Here is the dark secret of these pens, and of all modern luxury pens: most of them write no better than any other fountain pen. You can get a fountain pen for $15 that will write just as well as a $500 Montblanc or S.T. Dupont. In fact, while I am betraying the recondite brotherhood of pen fanciers, why don’t I go a step further and tell you the second dark secret? Most modern pens are demonstrably inferior to so-called “vintage” pens produced from the mid-1930 through, say, the 60s. You can get a simple Esterbrook from the 50s that writes more smoothly and reliably than a massive, bejeweled Cartier, and you can probably get the Esterbrook for $20.

It’s not all that surprising that modern fountain pens compare unfavorably to their predecessors; after all, nobody really uses fountain pens anymore (except, apparently, in India and China, where they mass-produce excellent fountain pens in great variety). The companies make fewer pens and have focused, broadly, more on luxury than on writing. Where you see this most plainly is in filling mechanisms. Lovers of vintage fountain pens relate to filling mechanisms the way that most people relate to the genitals; they are the hidden delight at the heart of an object of desire.

Let me explain: most fountain pens fill from bottled ink. Over the years pen manufacturers came up with quite a few ways of doing this. The first fountain pens filled by eyedropper, a technique which shows an admirable thrift and simplicity but which was clearly not good enough for the 19th century pen nerd. Shortly after came lever filling, which may be familiar to those of us who grew up watching Warner Brothers cartoons in which people regularly squirted one another with ink. After 1940 the pen industry entered its baroque period, introducing, for instance, Sheaffer’s “snorkel” (which has achieved a cult status as history’s most complicated pen filling method), and Parker’s rather unsuccessful capillary fill method (you simply set the pen in the inkwell and walked away—this caused problems if you ever wanted to change ink colors). Eventually disposable ink cartridges swept all this innovation away.

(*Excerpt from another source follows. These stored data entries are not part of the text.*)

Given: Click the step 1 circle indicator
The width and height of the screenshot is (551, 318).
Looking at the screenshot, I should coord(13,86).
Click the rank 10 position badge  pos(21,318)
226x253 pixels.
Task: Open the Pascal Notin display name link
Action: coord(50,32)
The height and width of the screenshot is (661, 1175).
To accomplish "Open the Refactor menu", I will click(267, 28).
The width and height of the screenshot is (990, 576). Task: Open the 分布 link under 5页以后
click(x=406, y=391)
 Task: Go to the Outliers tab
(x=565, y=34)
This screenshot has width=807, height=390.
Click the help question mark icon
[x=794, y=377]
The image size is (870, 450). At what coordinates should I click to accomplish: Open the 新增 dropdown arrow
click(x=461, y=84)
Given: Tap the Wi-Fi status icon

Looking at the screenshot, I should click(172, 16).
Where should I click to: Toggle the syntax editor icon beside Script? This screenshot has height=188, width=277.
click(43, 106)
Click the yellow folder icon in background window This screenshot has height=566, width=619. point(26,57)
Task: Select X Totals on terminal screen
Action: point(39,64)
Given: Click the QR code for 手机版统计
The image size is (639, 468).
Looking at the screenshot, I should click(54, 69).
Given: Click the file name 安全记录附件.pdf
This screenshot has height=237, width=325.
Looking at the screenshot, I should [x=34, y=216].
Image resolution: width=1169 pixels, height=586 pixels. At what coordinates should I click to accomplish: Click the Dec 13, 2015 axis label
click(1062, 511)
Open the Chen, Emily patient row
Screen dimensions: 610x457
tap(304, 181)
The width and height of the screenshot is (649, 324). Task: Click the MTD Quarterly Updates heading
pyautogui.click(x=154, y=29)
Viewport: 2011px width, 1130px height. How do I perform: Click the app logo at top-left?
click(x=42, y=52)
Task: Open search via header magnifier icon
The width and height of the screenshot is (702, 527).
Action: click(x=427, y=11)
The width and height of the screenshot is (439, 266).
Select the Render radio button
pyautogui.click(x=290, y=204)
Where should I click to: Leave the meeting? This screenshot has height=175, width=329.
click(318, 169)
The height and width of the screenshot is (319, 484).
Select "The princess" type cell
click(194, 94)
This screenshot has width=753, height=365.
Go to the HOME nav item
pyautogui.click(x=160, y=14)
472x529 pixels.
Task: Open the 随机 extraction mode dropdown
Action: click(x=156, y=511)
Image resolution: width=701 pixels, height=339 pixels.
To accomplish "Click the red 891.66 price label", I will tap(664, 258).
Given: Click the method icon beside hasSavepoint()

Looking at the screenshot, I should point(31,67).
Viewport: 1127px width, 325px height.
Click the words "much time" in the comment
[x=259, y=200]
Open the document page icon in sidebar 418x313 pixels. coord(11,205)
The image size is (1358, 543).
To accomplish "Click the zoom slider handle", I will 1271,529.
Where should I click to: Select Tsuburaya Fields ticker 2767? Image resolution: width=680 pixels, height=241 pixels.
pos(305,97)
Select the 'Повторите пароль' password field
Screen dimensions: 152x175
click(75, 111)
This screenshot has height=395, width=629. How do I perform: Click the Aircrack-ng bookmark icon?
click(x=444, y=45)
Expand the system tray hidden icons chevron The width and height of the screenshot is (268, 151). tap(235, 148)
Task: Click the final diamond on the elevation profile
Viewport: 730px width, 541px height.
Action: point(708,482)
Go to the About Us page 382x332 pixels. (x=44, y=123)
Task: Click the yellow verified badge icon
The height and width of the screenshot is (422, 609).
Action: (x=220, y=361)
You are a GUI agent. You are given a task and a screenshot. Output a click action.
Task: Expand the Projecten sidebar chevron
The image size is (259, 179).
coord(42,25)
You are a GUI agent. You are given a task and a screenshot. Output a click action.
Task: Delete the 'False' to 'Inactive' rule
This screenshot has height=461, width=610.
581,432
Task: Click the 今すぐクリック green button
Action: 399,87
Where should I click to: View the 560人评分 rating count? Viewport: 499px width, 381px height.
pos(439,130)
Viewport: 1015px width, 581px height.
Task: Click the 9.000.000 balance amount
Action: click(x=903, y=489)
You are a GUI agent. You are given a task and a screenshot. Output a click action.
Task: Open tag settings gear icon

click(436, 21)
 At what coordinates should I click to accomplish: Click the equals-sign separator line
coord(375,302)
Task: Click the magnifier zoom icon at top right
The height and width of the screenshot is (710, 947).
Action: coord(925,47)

Cartridges have no moving parts and can be swapped out without resorting to bottled ink; most modern fountain pens use cartridges or “converters,” modified cartridges which draw ink up like a small syringe. Converters are not built into the pen and can be replaced instead of repaired (the US, in case you were wondering, has only a handful of expert pen repairmen in business). So a modern fountain pen is actually simpler and less technologically refined than a pen from 1950, and in many cases the mid-century pen will write as well and cost less. The German pen maker Pelikan still makes an excellent, reliable piston-fill pen, the only modern pen which I would recommend, though even Pelikan produces an array of extremely expensive pens that are quite plainly just dressed-up versions of its more workmanlike offerings.

So let’s say that you want to buy a fountain pen. Many pen lovers seem to think of the bond between writer and pen as something mystic, like they are a fat, waddling King Arthur and the pen is Excalibur decorated with tacky Japanese engravings of carp; these people are, needless to say, retarded. It’s a damn pen. So instead of encouraging you to follow your heart I will simply recommend what to get. If you want to spend some money get a Pelikan m200. It should come in between $70 and $100. It comes in every conceivable point size. If you are diligent and unimaginative you can write with this pen for the rest of your life. Get a bottle of Waterman blue-black ink for this pen or the pen below (neither one accepts cartridges).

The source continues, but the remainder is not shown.